2.2 Segmentation-Based Methods

In segmentation-based methods, text detection is considered as a segmentation problem. TextSnake [26] described the text as a series of ordered overlapping disks. PAN [48] adopted a lightweight segmentation head and a learnable post-processing method known as pixel aggregation. DBNet [18] provided differentiable binarization by adding the binarization step to the network for training. DBNet++ [19] extended DBNet by introducing an adaptive scale fusion module to enhance the scale robustness. To better distinguish adjacent text, PSENet [47] generated text segmentation maps in a progressive scale expansion manner. SAE [43] mapped pixels to an embedding space, drawing closer to pixels belonging to the same text and vice versa to divide the adjacent text more effectively. Although segmentation-based methods can be adapted to curved text, they require complex post-processing and are sensitive to background noise, and are more computationally intensive for ancient text detection owing to the dense text. Therefore, our method uses DCT to encode individual text instances to obtain a lightweight mask to reduce computational complexity. The SAT mask head is used to suppress noise in historical documents with complex layouts.
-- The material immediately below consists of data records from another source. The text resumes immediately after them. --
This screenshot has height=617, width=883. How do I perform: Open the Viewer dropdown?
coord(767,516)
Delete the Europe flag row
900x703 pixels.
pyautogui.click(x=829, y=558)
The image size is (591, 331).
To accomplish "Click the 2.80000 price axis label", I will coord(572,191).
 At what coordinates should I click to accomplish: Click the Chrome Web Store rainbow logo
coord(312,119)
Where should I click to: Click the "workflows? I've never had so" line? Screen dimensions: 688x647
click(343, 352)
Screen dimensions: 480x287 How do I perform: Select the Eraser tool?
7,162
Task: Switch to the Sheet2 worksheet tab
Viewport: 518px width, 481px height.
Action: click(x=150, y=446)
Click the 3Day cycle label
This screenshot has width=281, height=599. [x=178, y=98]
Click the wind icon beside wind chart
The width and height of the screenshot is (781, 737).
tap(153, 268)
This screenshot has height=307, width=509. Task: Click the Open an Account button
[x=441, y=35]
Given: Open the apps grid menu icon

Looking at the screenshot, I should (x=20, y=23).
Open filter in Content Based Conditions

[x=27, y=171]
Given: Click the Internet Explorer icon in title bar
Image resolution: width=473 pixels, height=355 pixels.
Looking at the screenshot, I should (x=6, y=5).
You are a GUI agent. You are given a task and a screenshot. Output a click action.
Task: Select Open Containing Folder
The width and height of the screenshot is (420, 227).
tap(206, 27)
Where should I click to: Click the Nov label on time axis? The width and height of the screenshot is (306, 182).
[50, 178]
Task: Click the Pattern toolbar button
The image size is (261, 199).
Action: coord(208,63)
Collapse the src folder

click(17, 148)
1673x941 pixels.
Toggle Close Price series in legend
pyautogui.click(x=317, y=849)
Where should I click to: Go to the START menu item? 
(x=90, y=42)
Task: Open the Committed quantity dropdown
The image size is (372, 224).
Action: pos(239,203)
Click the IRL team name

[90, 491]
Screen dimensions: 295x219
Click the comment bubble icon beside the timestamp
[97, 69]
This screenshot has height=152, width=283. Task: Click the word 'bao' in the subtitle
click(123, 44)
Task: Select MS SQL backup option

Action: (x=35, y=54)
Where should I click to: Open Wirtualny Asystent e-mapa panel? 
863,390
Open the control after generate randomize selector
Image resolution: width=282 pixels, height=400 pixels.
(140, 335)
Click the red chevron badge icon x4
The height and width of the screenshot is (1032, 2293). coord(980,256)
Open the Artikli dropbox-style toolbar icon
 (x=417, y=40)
2.3 Transformer-Based Methods

Transformer [44] has attracted increasing attention in scene text detection. Raisi et al. [34] proposed a Transformer-based architecture for detecting multi-oriented text in scene images and a loss function for the rotated text detection problem. Tang et al. [41] adopted Transformer to model the relationship between a few sampled features to decode control points. DPText-DETR [51] used explicit box coordinates to generate and subsequently dynamically update position queries. The lack of interaction between the branches of the decoding the control points and those for detecting the bounding boxes prevents them from achieving better performance. Our DTDT explicitly establishes the interaction of the box and mask information for accurate text detection using the dynamic attention module.

3 Methodology

3.1 Overall Architecture of DTDT

As illustrated in Fig. 2, our proposed DTDT consists of three components: Backbone, Dynamic Encoder and Dynamic Decoder. The backbone network is composed of Swin Transformer (Swin-T) [25] and feature pyramid network (FPN) [20] to extract feature maps at different stages of the input image. The dynamic encoder applies dynamic attention to the features at different scales and fuses adjacent layer features to enhance multi-scale feature representation. The sum of the image features $ P $ extracted from $ x^{DE} $ and position embeddings $ E $ is fed into the Transformer encoder for self-attention learning to obtain enhanced features $ Z $. Based on Sparse R-CNN [40], the RoI features $ U_{t}^{box} $ and $ U_{t}^{mask} $ together with the enhanced image features $ Z_{t-1} $ are fed into the dynamic attention module [9] of the box and mask branches, respectively, to obtain the object features $ O_{t}^{box}$ and $ O_{t}^{mask} $ for the prediction of the class, bounding box, and mask of each text instance. Finally, the output of the previous layer will be continuously refined in the dynamic decoder with parallel dynamic attention heads to obtain accurate results.

3.2 Dynamic Encoder

In general, large and small objects are assigned to high-level and low-level feature maps to extract the RoI features, respectively. However, this may not be optimal [22] as other unused feature maps may contain information that helps to improve the final prediction. Therefore, inspired by recent research on dynamic encoder [7, 33], we introduce a dynamic encoder to perform multi-scale feature fusion on adjacent feature maps, which is depicted in the upper right part of Fig. 2. The process is divided into three steps. First, given a set of features $ P=\left\{ P_{2},...,P_{k}\right\} $ $ \left( k=5 \right) $ from the feature pyramid, deformable aggregation, which consists of several deformable convolution layers [55] on each feature map and an averaging operator, is performed to simulate the spatial attention for specific regions on $ P_{i} $.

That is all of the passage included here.